Another compelling reason to disclose CT data is that history has shown us that confidentiality in this data can lead to bias in reporting the outcomes of trials, while depriving researchers of the opportunity of verification of claims. For instance, independent researchers could only gain access to additional clinical study reports for Tamiflu via a freedom of information request to the EMA. These reports revealed that serious adverse events were not reported in published papers and the manufacturer’s claims were not consistent with CT data. Incomplete reporting also hinders doctors from being able to come up with the best treatment for patients.

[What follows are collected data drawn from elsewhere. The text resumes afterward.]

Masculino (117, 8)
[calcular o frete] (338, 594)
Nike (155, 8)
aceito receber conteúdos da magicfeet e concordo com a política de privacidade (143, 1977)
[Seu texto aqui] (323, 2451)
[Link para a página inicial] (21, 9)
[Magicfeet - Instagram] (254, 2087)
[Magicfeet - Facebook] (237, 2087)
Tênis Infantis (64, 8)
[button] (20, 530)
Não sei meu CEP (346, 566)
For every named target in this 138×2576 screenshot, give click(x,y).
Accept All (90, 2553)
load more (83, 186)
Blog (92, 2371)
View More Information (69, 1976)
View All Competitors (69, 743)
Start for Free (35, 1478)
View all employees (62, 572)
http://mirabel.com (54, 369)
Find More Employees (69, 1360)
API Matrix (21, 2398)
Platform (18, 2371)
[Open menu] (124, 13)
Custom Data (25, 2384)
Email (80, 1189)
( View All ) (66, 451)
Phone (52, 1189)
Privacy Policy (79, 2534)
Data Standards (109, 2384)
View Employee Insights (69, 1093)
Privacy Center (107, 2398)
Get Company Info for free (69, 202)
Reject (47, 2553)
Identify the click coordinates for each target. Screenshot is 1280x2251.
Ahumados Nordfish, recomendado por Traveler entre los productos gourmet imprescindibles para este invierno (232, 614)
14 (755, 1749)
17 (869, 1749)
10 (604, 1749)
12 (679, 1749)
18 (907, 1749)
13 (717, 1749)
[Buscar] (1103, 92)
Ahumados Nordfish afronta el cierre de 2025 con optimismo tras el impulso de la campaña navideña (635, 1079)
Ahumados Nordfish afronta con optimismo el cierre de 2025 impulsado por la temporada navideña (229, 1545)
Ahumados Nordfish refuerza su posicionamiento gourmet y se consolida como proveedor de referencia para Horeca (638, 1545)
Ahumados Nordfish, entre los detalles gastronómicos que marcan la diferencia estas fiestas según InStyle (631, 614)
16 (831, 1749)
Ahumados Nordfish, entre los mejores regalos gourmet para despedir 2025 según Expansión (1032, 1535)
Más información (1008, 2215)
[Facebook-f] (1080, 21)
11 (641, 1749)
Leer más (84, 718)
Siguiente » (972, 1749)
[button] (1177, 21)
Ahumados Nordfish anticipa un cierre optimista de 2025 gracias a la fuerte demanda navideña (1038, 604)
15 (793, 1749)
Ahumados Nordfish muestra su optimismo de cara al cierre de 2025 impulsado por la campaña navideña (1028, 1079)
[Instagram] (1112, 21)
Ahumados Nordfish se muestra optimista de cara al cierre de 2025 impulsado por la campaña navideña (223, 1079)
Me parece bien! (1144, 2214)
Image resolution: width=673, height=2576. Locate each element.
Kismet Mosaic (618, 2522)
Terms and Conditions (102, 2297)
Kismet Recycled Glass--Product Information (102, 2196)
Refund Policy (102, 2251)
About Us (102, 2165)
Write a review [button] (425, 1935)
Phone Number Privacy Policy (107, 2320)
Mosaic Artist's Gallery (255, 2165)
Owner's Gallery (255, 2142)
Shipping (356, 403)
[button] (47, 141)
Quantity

Refusal to share the CT data of Covaxin reveals the extraordinarily opaque functioning of the CDSCO. The Clinical Trials Registry Database makes some information publicly available regarding sponsors, ethics committees, regulatory clearance status etc. but this is far from ideal. Data regarding serious adverse events associated with clinical trials and specific drugs, Good Clinical Practice inspections at trial sites and the number of inspections by the CDSCO and are not publicly available. This is unlike other jurisdictions, for instance, the US FDA website provides convenient public access to details of warning letters issued by their regulatory agencies with information regarding the specific violations and deficiencies found, dates of inspections and further action to be taken to remedy the situation. There will not be a time as urgent as the pandemic to push for this level of transparency in India as well to inspire the faith of the public in the healthcare system.